Ecosyste.ms: Awesome

An open API service indexing awesome lists of open source software.

Awesome Lists | Featured Topics | Projects

https://github.com/bradfitz/homelab

Brad's homelab setup
https://github.com/bradfitz/homelab

Last synced: 30 days ago
JSON representation

Brad's homelab setup

Awesome Lists containing this project

README

        

# Brad's Homelab

Hi, I'm [Brad](https://bradfitz.com), @bradfitz [on Twitter](https://twitter.com/bradfitz), etc.

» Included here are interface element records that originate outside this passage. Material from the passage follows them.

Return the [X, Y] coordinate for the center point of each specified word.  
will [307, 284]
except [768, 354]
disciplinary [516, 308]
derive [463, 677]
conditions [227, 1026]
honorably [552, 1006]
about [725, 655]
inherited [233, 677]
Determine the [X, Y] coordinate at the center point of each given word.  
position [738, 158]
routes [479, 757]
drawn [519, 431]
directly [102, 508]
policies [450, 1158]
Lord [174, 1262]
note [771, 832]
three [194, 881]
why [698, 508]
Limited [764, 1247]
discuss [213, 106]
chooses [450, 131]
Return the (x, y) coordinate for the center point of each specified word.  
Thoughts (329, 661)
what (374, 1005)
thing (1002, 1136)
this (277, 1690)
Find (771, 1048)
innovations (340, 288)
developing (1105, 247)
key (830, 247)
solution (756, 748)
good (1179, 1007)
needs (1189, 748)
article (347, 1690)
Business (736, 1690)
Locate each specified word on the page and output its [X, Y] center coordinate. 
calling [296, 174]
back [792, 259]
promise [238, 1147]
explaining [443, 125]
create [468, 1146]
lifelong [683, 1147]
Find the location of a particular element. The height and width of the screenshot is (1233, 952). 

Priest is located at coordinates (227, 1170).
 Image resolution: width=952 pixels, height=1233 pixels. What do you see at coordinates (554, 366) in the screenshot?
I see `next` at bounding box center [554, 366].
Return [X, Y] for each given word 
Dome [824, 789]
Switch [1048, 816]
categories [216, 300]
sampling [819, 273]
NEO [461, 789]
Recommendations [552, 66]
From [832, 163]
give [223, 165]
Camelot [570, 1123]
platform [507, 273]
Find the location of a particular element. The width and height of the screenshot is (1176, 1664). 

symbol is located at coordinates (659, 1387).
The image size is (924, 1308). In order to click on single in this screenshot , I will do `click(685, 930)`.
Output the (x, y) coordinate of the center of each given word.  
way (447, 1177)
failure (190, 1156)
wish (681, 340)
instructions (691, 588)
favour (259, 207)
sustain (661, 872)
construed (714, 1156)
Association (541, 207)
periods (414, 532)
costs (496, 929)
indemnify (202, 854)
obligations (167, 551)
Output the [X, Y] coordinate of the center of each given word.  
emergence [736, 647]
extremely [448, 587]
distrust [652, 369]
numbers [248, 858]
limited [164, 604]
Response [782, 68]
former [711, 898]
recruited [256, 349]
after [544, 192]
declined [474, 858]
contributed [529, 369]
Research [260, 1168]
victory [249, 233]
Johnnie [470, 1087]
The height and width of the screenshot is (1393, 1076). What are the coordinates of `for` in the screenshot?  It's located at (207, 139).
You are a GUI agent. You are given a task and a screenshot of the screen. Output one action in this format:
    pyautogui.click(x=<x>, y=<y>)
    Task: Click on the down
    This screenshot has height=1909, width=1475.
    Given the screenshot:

This page describes my home server & networking setup.

# Discussion

* On Twitter: https://twitter.com/bradfitz/status/1013848084789395457
* On Hacker News: https://news.ycombinator.com/item?id=17444230

Questions welcome!

# Goals

The primary goals of this project are...

* to have a highly-available home Internet setup, with no SPOF (Single Point of Failure)

* to learn and have fun.

# In summary

I have 3 physical machines plugged into 3 switches, with all switches
connected to each other. I don't have a physical
router/gateway. Instead, a Linux virtual machine handles the IPv4 NAT,
IPv6 announcements, DHCP, DNS, etc, and that Linux VM floats between
the 3 machines as needed, including live migration during maintenance.

My 4 Wifi APs are PoE-powered from the two switches. I have two ISPs.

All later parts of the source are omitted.